### TASK GOAL
Every single entry must be reproduced precisely.

### DATA TO PROCESS
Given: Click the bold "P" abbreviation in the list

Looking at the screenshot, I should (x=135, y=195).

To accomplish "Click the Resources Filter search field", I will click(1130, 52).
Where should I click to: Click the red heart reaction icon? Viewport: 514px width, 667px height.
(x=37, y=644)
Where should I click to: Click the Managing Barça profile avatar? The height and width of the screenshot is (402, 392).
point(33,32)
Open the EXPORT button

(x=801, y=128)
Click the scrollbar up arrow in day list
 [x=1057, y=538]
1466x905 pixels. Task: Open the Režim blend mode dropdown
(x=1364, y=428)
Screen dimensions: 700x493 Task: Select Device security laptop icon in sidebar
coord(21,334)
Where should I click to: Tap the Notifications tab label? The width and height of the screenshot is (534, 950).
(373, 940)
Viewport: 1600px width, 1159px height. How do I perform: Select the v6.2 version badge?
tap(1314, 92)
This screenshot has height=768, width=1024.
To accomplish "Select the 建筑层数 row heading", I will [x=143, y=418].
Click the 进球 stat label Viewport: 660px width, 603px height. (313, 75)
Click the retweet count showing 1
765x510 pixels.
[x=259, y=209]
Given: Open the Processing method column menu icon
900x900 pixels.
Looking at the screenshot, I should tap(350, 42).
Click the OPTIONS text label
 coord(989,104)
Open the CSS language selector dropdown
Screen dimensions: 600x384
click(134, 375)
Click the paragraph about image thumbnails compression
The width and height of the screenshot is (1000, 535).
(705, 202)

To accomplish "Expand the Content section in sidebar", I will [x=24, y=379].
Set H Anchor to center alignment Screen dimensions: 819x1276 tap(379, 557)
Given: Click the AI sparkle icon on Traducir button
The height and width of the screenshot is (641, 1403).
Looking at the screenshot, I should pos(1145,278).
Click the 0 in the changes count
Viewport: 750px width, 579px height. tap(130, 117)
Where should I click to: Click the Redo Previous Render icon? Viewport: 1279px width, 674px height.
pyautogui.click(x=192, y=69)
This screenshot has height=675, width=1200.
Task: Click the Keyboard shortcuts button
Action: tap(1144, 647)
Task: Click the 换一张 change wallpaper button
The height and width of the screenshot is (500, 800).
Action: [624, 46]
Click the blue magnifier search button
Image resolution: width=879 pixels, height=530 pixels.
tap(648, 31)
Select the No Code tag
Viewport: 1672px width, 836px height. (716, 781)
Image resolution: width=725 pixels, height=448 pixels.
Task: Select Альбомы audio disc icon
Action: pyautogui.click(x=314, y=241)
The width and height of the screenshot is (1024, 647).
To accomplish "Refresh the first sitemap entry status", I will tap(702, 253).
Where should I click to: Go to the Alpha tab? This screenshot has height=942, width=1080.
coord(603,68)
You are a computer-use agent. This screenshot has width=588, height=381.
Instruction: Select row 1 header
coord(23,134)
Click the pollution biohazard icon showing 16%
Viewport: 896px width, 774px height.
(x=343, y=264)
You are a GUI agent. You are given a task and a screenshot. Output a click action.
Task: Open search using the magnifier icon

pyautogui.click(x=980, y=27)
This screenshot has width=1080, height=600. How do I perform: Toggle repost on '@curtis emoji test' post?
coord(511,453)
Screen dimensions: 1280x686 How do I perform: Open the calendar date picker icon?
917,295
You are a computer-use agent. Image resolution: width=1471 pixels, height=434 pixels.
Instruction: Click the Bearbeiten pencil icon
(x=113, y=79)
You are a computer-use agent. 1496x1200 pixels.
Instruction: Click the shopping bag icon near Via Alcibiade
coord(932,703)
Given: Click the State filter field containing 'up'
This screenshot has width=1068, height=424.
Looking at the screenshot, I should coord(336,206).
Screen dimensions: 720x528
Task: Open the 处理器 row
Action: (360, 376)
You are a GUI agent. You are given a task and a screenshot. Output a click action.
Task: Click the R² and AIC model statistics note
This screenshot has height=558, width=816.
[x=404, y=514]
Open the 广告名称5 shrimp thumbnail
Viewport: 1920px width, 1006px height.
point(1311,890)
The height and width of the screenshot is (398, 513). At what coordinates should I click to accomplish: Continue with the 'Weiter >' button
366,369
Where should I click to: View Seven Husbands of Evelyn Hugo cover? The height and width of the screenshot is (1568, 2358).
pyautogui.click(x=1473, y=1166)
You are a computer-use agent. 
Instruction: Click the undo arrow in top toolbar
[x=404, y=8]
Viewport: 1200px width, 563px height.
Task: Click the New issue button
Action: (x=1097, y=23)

### THE ANSWER
Given: Click the bold "P" abbreviation in the list

Looking at the screenshot, I should (x=135, y=195).

To accomplish "Click the Resources Filter search field", I will click(1130, 52).
Where should I click to: Click the red heart reaction icon? Viewport: 514px width, 667px height.
(x=37, y=644)
Where should I click to: Click the Managing Barça profile avatar? The height and width of the screenshot is (402, 392).
point(33,32)
Open the EXPORT button

(x=801, y=128)
Click the scrollbar up arrow in day list
 [x=1057, y=538]
1466x905 pixels. Task: Open the Režim blend mode dropdown
(x=1364, y=428)
Screen dimensions: 700x493 Task: Select Device security laptop icon in sidebar
coord(21,334)
Where should I click to: Tap the Notifications tab label? The width and height of the screenshot is (534, 950).
(373, 940)
Viewport: 1600px width, 1159px height. How do I perform: Select the v6.2 version badge?
tap(1314, 92)
This screenshot has height=768, width=1024.
To accomplish "Select the 建筑层数 row heading", I will [x=143, y=418].
Click the 进球 stat label Viewport: 660px width, 603px height. (313, 75)
Click the retweet count showing 1
765x510 pixels.
[x=259, y=209]
Given: Open the Processing method column menu icon
900x900 pixels.
Looking at the screenshot, I should tap(350, 42).
Click the OPTIONS text label
 coord(989,104)
Open the CSS language selector dropdown
Screen dimensions: 600x384
click(134, 375)
Click the paragraph about image thumbnails compression
The width and height of the screenshot is (1000, 535).
(705, 202)

To accomplish "Expand the Content section in sidebar", I will [x=24, y=379].
Set H Anchor to center alignment Screen dimensions: 819x1276 tap(379, 557)
Given: Click the AI sparkle icon on Traducir button
The height and width of the screenshot is (641, 1403).
Looking at the screenshot, I should pos(1145,278).
Click the 0 in the changes count
Viewport: 750px width, 579px height. tap(130, 117)
Where should I click to: Click the Redo Previous Render icon? Viewport: 1279px width, 674px height.
pyautogui.click(x=192, y=69)
This screenshot has height=675, width=1200.
Task: Click the Keyboard shortcuts button
Action: tap(1144, 647)
Task: Click the 换一张 change wallpaper button
The height and width of the screenshot is (500, 800).
Action: [624, 46]
Click the blue magnifier search button
Image resolution: width=879 pixels, height=530 pixels.
tap(648, 31)
Select the No Code tag
Viewport: 1672px width, 836px height. (716, 781)
Image resolution: width=725 pixels, height=448 pixels.
Task: Select Альбомы audio disc icon
Action: pyautogui.click(x=314, y=241)
The width and height of the screenshot is (1024, 647).
To accomplish "Refresh the first sitemap entry status", I will tap(702, 253).
Where should I click to: Go to the Alpha tab? This screenshot has height=942, width=1080.
coord(603,68)
You are a computer-use agent. This screenshot has width=588, height=381.
Instruction: Select row 1 header
coord(23,134)
Click the pollution biohazard icon showing 16%
Viewport: 896px width, 774px height.
(x=343, y=264)
You are a GUI agent. You are given a task and a screenshot. Output a click action.
Task: Open search using the magnifier icon

pyautogui.click(x=980, y=27)
This screenshot has width=1080, height=600. How do I perform: Toggle repost on '@curtis emoji test' post?
coord(511,453)
Screen dimensions: 1280x686 How do I perform: Open the calendar date picker icon?
917,295
You are a computer-use agent. Image resolution: width=1471 pixels, height=434 pixels.
Instruction: Click the Bearbeiten pencil icon
(x=113, y=79)
You are a computer-use agent. 1496x1200 pixels.
Instruction: Click the shopping bag icon near Via Alcibiade
coord(932,703)
Given: Click the State filter field containing 'up'
This screenshot has width=1068, height=424.
Looking at the screenshot, I should coord(336,206).
Screen dimensions: 720x528
Task: Open the 处理器 row
Action: (360, 376)
You are a GUI agent. You are given a task and a screenshot. Output a click action.
Task: Click the R² and AIC model statistics note
This screenshot has height=558, width=816.
[x=404, y=514]
Open the 广告名称5 shrimp thumbnail
Viewport: 1920px width, 1006px height.
point(1311,890)
The height and width of the screenshot is (398, 513). At what coordinates should I click to accomplish: Continue with the 'Weiter >' button
366,369
Where should I click to: View Seven Husbands of Evelyn Hugo cover? The height and width of the screenshot is (1568, 2358).
pyautogui.click(x=1473, y=1166)
You are a computer-use agent. 
Instruction: Click the undo arrow in top toolbar
[x=404, y=8]
Viewport: 1200px width, 563px height.
Task: Click the New issue button
Action: (x=1097, y=23)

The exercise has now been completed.